* _ESTRATTO_:

Spunta il video dell’accoltellatore: ha sferrato il fendente al coetaneo

Emergono altri dettagli sulla maxi rissa tra giovanissimi a Campo di Pile
L’AQUILA. Spunta un video a inchiodare l’accoltellatore. È quello finito nelle mani degli inquirenti, chiamati a ricostruire quanto accaduto tre giorni fa in un piazzale di Campo di Pile e ad attribuire le relative responsabilità penali in merito alla condotta di ognuno dei partecipanti della maxi rissa tra stranieri, poi finita a coltellate. Le telecamere che puntano sul piazzale pare infatti che abbiano ripreso con chiarezza i momenti concitati dello scontro, compreso quello in cui si vede un giovane sferrare un fendente contro la sagoma di un coetaneo.
Sarebbe lui, un sedicenne di nazionalità macedone, il soggetto poi fermato poche ore dopo i fatti, ora accusato di rissa aggravata e tentato omicidio. Altri tredici giovanissimi sono stati invece a loro volta denunciati per aver preso parte alla zuffa, contribuendo così ad alimentarne il livello di scontro. Alcuni di loro, al termine della colluttazione, si erano subito allontanati nel tentativo di far perdere le proprie tracce, salvo poi essere rintracciati a stretto giro in zona Coppito da carabinieri e Guardia di finanza.

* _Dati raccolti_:
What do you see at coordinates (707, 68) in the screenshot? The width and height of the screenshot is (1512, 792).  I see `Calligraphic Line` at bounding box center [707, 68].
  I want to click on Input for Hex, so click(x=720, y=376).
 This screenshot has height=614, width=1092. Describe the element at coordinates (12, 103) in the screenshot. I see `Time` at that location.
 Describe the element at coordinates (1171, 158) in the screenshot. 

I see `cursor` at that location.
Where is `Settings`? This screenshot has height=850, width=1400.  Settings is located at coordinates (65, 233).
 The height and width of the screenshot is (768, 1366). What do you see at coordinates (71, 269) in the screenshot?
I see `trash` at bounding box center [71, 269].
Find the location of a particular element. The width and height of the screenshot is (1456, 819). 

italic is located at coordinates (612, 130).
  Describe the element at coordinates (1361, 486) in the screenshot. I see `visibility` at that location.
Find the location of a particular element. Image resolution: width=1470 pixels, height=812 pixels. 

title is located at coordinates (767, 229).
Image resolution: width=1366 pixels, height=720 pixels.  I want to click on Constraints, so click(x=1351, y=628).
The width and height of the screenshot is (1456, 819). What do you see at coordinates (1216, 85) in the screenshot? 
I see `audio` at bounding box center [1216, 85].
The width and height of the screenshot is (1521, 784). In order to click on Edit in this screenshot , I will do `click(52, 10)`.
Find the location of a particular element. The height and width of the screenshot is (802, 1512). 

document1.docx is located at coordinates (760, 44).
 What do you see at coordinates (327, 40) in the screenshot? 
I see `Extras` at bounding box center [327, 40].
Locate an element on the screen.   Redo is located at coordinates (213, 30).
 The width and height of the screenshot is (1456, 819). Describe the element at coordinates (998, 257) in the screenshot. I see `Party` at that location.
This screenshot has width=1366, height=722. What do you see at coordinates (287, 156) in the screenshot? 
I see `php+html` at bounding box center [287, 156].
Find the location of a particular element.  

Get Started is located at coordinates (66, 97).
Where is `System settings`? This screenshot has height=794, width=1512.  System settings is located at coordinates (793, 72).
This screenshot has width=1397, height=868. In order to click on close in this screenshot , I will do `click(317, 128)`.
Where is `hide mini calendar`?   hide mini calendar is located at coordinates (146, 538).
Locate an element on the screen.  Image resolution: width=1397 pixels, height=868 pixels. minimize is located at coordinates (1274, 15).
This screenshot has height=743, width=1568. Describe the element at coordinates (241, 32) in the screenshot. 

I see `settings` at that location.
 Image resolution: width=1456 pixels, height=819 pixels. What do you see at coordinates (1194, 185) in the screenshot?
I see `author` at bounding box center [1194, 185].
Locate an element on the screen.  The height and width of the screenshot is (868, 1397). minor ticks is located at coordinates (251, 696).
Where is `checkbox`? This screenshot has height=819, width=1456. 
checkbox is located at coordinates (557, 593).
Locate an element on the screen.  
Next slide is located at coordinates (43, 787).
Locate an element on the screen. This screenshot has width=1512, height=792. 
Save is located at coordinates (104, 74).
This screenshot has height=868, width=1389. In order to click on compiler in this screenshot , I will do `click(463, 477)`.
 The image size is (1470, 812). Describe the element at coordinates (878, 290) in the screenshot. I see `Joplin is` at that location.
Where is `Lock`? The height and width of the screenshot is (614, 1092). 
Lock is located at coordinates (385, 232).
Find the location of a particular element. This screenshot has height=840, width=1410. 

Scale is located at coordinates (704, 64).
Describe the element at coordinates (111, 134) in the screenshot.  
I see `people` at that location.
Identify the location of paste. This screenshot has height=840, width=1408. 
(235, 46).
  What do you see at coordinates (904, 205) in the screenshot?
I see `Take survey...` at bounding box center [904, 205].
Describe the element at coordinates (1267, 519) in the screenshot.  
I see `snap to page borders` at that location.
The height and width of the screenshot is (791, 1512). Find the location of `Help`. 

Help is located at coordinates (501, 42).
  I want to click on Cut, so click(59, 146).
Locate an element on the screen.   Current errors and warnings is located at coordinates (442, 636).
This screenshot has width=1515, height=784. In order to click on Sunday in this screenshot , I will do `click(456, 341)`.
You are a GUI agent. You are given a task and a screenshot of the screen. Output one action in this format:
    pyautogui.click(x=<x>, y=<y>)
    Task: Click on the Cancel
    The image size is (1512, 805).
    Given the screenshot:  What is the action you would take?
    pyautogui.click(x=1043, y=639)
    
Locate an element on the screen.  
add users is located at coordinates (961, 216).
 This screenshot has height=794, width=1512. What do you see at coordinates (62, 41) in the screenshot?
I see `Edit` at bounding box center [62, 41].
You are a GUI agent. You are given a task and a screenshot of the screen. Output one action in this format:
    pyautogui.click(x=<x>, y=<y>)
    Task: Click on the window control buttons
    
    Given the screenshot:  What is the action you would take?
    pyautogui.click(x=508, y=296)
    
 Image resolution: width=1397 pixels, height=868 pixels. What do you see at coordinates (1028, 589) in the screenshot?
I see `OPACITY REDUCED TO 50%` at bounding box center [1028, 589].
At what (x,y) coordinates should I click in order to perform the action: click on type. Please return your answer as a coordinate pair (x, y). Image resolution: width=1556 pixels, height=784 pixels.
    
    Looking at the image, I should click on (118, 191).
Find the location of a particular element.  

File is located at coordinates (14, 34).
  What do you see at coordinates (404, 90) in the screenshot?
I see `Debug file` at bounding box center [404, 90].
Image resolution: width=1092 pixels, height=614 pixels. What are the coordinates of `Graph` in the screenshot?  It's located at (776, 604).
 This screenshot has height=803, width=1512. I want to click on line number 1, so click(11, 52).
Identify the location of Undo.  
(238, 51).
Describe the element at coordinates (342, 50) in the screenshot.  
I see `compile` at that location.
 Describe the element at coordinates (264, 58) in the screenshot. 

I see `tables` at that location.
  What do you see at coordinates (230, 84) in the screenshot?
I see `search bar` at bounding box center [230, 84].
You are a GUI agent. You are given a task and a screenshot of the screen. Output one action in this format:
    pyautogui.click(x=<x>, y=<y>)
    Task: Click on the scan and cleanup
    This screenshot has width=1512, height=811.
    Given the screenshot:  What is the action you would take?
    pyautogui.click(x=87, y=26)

* _CONSEGNA_:
Rispondi alle tre domande basandoti sull'articolo dedicato alla rissa:
(a) Di quali reati è accusato il sedicenne fermato?
(b) Quanti altri giovanissimi sono stati denunciati per aver preso parte alla zuffa?
(c) In quale zona sono stati rintracciati quelli che si erano allontanati?
Le voci raccolte qui non servono per questo lavoro.

* _RISPOSTA_:
(a) Rissa aggravata e tentato omicidio.
(b) Tredici.
(c) In zona Coppito.